[TASK ITEM] Pictures aside, copy every record word for word.

[EXCERPTED DATA]
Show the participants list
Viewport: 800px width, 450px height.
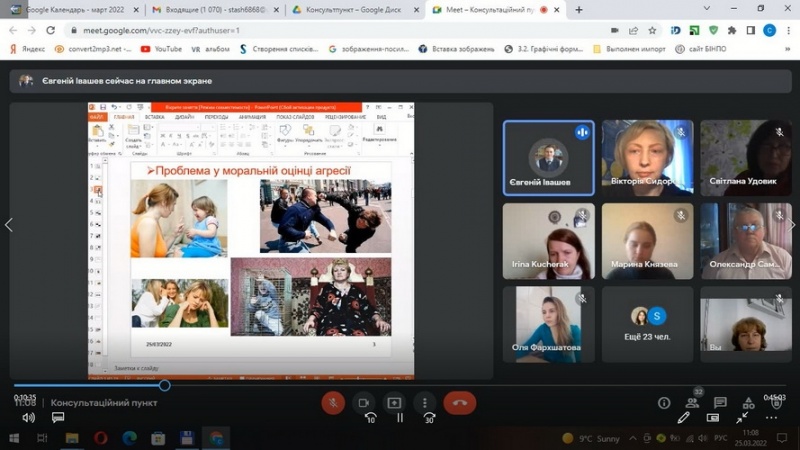[x=691, y=402]
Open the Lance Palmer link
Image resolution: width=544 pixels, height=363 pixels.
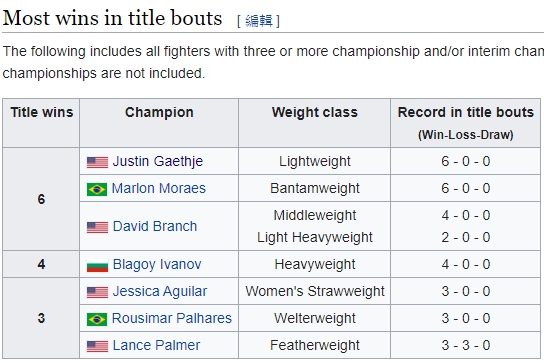[156, 345]
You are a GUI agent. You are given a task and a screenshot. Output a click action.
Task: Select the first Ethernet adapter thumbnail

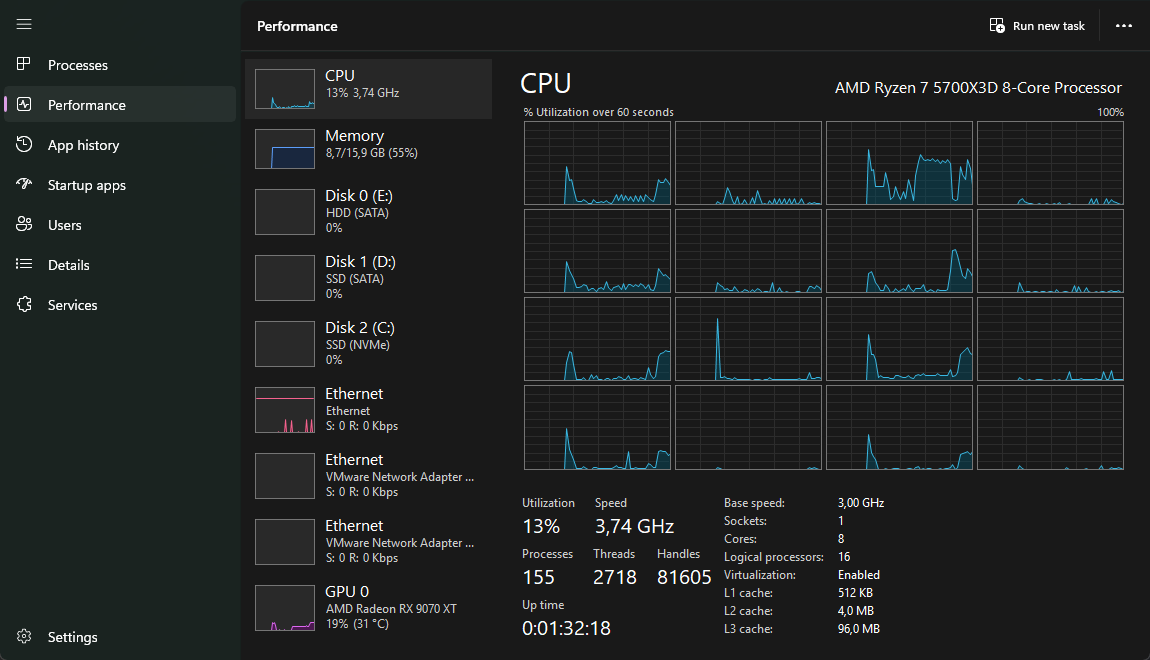[285, 410]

[RESULT]
Show the participants list
Viewport: 800px width, 450px height.
[x=691, y=402]
Open the Lance Palmer link
Image resolution: width=544 pixels, height=363 pixels.
[156, 345]
You are a GUI agent. You are given a task and a screenshot. Output a click action.
Task: Select the first Ethernet adapter thumbnail

[285, 410]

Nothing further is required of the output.